Shafik identified and documented over 80 anatomical reflexes, many of which pertain to sexual physiology. Notably, he studied the vaginocavernosus reflex, which highlights a synergistic relationship between male and female anatomy during sexual activity.

Throughout his career, Shafik authored over 1,000 peer-reviewed articles and reviews, covering many topics in anatomy, physiology, and experimental surgery.

=== "Triple-loop" theory of the external anal sphincter ===
Shafik's "triple-loop" theory of the external anal sphincter has significantly influenced our understanding of anorectal anatomy. In his 1975 study, Shafik described the external anal sphincter as comprising three loops: the top, intermediate, and base loops, each with distinct anatomical features and functions.

Subsequent research has utilized advanced imaging techniques to validate and expand upon Shafik's findings. A 2008 analysis confirmed the triple-loop configuration of the external anal sphincter using coronal and coronally reconstructed imaging modalities. Further studies have also explored the functional implications of the triple-loop system. For instance, research into the role of the levator ani muscle during defecation has provided additional insights into the complex interactions within the pelvic floor musculature, building on Shafik's foundation.

==Awards and recognition==
Shafik received numerous accolades throughout his career.

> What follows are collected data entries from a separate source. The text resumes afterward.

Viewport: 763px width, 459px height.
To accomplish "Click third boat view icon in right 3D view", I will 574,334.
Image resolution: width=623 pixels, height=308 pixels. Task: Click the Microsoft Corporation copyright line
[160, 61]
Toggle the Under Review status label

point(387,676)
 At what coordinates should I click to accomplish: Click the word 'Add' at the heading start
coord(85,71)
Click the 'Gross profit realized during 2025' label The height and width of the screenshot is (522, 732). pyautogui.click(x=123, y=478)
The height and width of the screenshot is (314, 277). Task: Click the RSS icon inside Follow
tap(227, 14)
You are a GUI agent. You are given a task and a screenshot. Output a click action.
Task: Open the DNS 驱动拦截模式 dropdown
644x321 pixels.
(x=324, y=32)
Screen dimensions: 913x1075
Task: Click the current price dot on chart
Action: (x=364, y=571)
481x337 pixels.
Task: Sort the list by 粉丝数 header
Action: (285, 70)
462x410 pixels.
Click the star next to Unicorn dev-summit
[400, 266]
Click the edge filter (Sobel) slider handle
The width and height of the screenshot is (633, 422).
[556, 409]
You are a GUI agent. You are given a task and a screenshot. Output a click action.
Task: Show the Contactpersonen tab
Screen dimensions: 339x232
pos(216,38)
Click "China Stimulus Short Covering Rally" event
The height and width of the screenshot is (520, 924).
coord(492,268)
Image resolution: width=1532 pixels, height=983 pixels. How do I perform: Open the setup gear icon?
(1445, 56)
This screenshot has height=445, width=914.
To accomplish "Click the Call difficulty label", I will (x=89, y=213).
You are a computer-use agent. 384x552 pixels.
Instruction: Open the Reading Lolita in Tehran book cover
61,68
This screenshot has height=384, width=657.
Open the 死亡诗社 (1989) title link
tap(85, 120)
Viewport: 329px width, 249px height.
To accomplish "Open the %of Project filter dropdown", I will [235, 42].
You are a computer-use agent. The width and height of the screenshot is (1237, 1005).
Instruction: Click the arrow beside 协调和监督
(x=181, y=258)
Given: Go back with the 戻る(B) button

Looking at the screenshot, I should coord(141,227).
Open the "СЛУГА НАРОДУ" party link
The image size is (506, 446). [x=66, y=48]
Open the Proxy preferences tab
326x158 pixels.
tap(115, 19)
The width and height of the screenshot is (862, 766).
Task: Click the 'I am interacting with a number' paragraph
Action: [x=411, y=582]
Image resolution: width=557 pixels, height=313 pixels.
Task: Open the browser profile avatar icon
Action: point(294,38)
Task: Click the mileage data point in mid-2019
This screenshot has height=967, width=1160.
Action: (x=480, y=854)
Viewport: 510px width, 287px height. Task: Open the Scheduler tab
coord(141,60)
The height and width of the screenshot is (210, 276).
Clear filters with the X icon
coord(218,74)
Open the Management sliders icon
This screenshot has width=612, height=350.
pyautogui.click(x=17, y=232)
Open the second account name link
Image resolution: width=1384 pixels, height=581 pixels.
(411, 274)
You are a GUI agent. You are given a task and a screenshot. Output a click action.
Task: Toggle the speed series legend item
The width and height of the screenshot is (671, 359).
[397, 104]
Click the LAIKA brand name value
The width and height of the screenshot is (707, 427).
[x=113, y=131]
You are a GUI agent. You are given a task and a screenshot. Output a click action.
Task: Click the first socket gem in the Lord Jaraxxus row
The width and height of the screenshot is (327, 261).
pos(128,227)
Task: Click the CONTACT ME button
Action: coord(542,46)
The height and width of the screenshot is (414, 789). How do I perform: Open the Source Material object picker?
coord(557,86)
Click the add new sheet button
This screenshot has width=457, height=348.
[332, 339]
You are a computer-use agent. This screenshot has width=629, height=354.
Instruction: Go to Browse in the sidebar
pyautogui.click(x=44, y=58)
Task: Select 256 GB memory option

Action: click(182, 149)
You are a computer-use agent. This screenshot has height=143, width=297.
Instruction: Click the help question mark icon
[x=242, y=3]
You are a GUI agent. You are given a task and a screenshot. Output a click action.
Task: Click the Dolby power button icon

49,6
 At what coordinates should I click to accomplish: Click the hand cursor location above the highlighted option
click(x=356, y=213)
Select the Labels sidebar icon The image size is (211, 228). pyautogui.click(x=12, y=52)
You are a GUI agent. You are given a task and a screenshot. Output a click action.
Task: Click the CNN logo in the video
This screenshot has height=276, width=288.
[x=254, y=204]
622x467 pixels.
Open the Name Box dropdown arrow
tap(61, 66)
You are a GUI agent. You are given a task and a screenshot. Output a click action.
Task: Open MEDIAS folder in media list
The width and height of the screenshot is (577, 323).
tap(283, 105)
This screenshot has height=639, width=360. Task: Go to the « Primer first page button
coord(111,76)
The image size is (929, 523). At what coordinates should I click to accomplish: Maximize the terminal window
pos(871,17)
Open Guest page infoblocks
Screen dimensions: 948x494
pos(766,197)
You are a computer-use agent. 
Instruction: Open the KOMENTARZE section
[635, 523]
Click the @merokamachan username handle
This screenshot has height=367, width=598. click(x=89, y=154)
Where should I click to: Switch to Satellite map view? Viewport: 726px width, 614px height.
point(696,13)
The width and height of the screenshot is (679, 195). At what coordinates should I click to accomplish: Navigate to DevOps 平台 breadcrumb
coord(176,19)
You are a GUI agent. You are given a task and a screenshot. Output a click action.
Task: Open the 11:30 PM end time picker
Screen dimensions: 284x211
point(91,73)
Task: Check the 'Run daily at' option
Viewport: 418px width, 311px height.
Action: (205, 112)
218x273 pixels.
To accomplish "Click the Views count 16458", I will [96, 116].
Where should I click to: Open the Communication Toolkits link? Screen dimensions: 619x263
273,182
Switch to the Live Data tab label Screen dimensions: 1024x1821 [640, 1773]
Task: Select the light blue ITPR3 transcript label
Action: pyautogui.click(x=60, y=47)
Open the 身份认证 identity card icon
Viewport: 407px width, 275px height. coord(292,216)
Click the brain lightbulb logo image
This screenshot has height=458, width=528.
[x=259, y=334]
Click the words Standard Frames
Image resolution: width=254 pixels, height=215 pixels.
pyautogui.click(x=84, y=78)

In 1977, he was awarded the Egyptian State Prize for Science and Art, First Class, for his exceptional contributions to medical research and surgical innovation. He was a four-time nominee for the Nobel Prize in Physiology or Medicine, Harvard University Ig Nobel Prize (2016). He was also honored with honorary fellowships from institutions such as the Italian Academy of Coloproctology and the Société Nationale Française de Coloproctologie (SNFCP). His influence extended internationally, including as a founding member and President-Elect of the International Society of University Colon and Rectal Surgeons (ISUCRS) from 2004 to 2006.

==Death==
Shafik died on November 1, 2007, at the Georges Pompidou European Hospital in Paris, France, at 74, due to cardiac arrest. Before his death, he experienced a heart attack while in Egypt's North Coast region. Delays and inadequacies in medical care during this time contributed to the deterioration of his condition.

==Legacy==
Shafik's published research includes over 1,000 peer-reviewed papers covering topics from pelvic floor reflexes to innovative surgical techniques. His work has significantly advanced the understanding of anorectal physiology and pelvic floor disorders.

Shafik's techniques in colorectal and pelvic floor surgery are frequently referenced and adapted by modern surgeons.

Shafik pursued knowledge with a scientific philosophy reminiscent of 19th-century polymaths. His engagement with taboo subjects, such as sexology in conservative societies, positioned him as a pioneering figure in his field. While some in the international scientific community questioned his findings due to limited replication, others praised his boldness and the breadth of his inquiries.